Reading passage:
-- Opening Marker --

List of five sites not final; other locations possible for Chicago casino, Lightfoot said — even downtown

Print

Don’t get “fixated” on five South and West Side sites for a Chicago casino because the list is “not definitive,” Mayor Lori Lightfoot said Thursday, refusing to rule out a downtown site.

Lightfoot said she excluded downtown sites from the list that will be the subject of a feasibility study by a consultant hired by the Illinois Gaming Board because of opposition from the convention and tourism industries.

“I’m not saying a downtown site is off the boards. … This is not the definitive list. We’ll form that later,” the mayor said.

“But there’s some concern about whether or not having a downtown site will detract from tourism. There are some tour operators and conventions that don’t want a downtown site because they feel like their conventioneers will go to the casino and not actually participate in the conventions. Rather than deal with that noise now — it’ll have to be dealt with down the road — we just took other sites,” primarily city controlled.

For weeks, Lightfoot refused to discuss specific sites for the Chicago casino that has eluded her predecessors for decades. She said she would await results of the feasibility study.

That all changed this week when City Hall put its cards on the table, disclosing that five South and West Side sites would be studied for their ability to get financing:

• Near the Harborside International Golf Center site at 111th and the Bishop Ford Freeway.

• The former Michael Reese Hospital, at 31st and Cottage Grove.

• Pershing Road and State Street.

• Roosevelt Road and Kostner Avenue.

• The former U.S. Steel parcel at 80th Street and Lake Shore Drive.

Local aldermen were blind-sided by the mayor’s list; two declared their opposition to sites in their wards.

Ald. Sophia King (4th) said plunking down a casino at the Reese site in historic Bronzeville — purchased by the city for an Olympic Village that was never built — was “appalling and offensive”, comparing it to “putting a casino in Harlem.”

Ald. Pat Dowell (3rd) likewise opposed the Pershing/State site in her ward. Dowell said she already has a commitment from Pete’s Fresh Market and that a grocery store is “exactly what my community needs at this location.”

-- Closing Marker --

Record set:
-- Opening Marker --

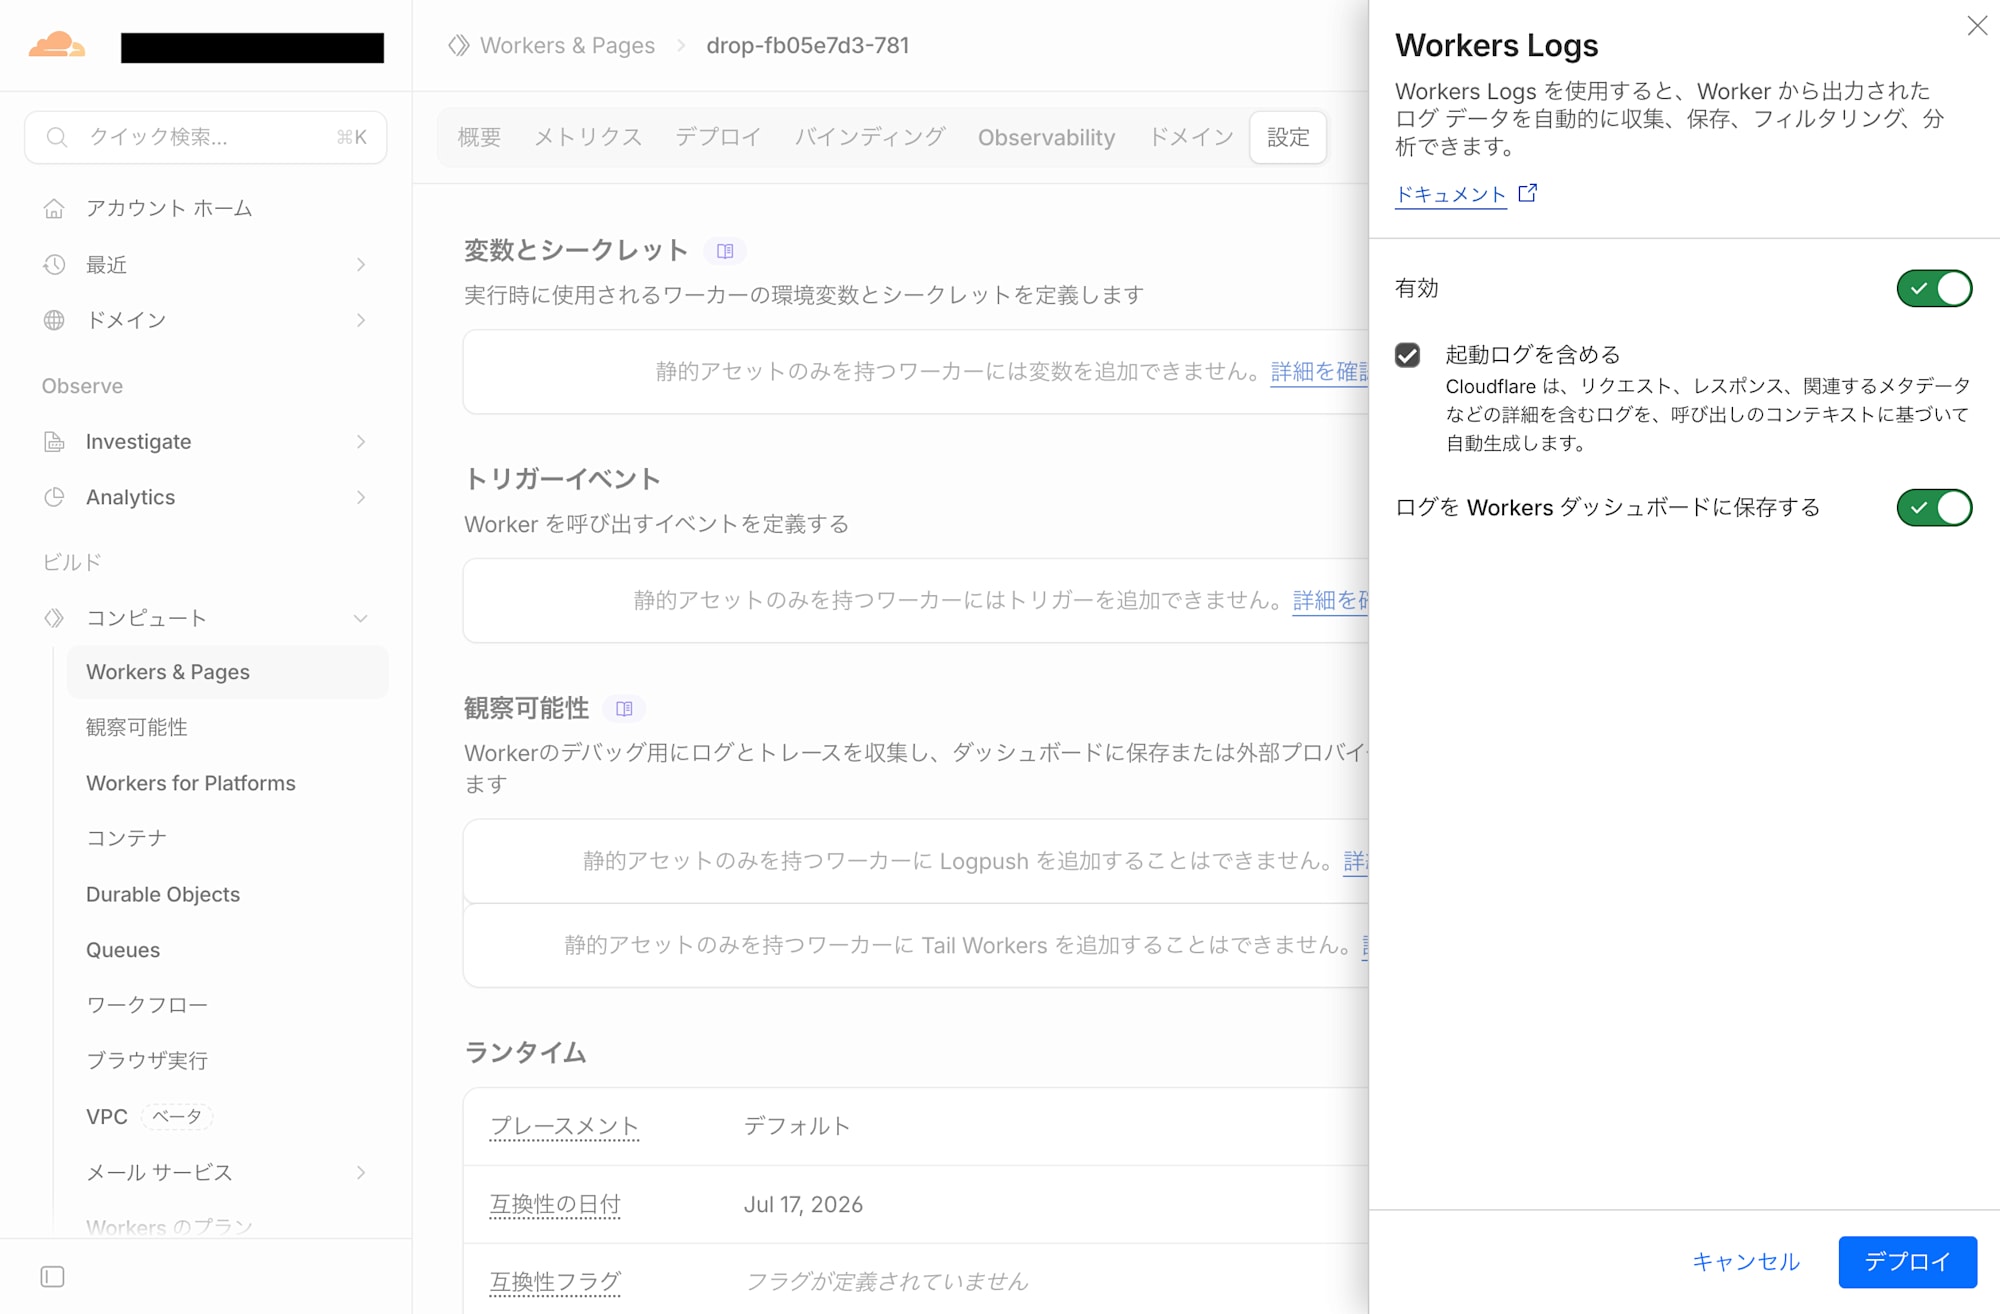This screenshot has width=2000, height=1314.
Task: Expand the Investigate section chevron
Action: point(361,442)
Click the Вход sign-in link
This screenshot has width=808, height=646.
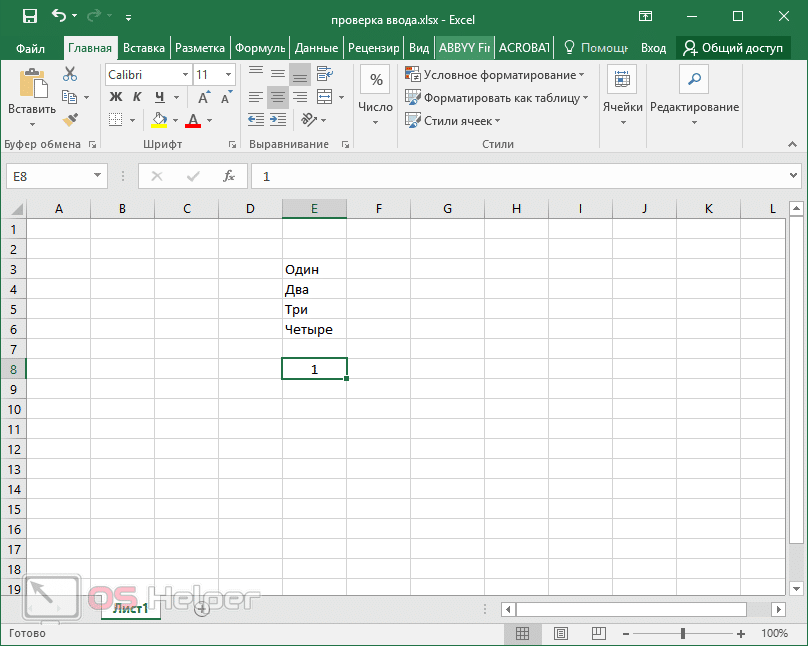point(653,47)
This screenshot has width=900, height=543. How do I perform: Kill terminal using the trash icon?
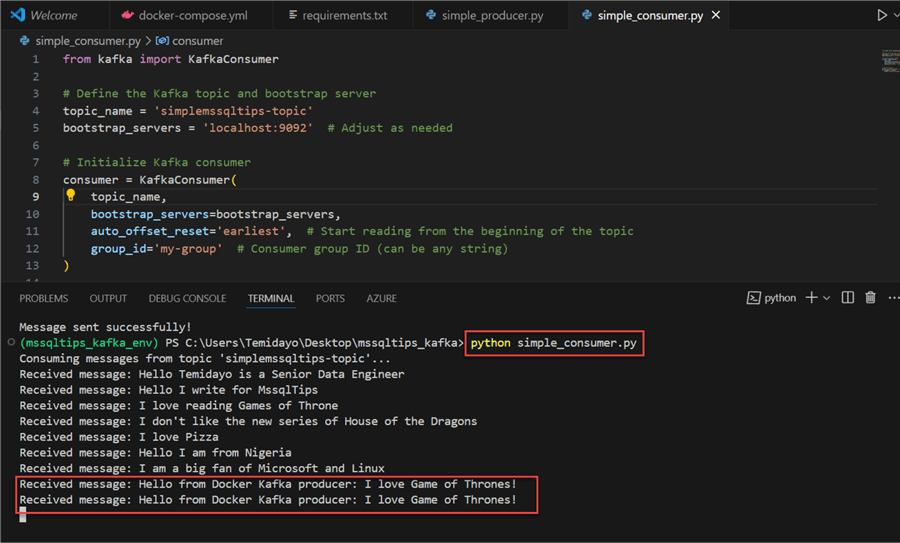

-- Closing Marker --

Work request:
Answer these questions from the article on possible Chicago casino sites.
(a) According to Lightfoot, why were downtown sites left off the list?
(b) Who hired the consultant conducting the feasibility study?
(c) Which business does Ald. Pat Dowell say has made a commitment for the Pershing/State site?

Response for this exercise:
(a) The convention and tourism industries opposed a downtown site.
(b) The Illinois Gaming Board.
(c) Pete's Fresh Market.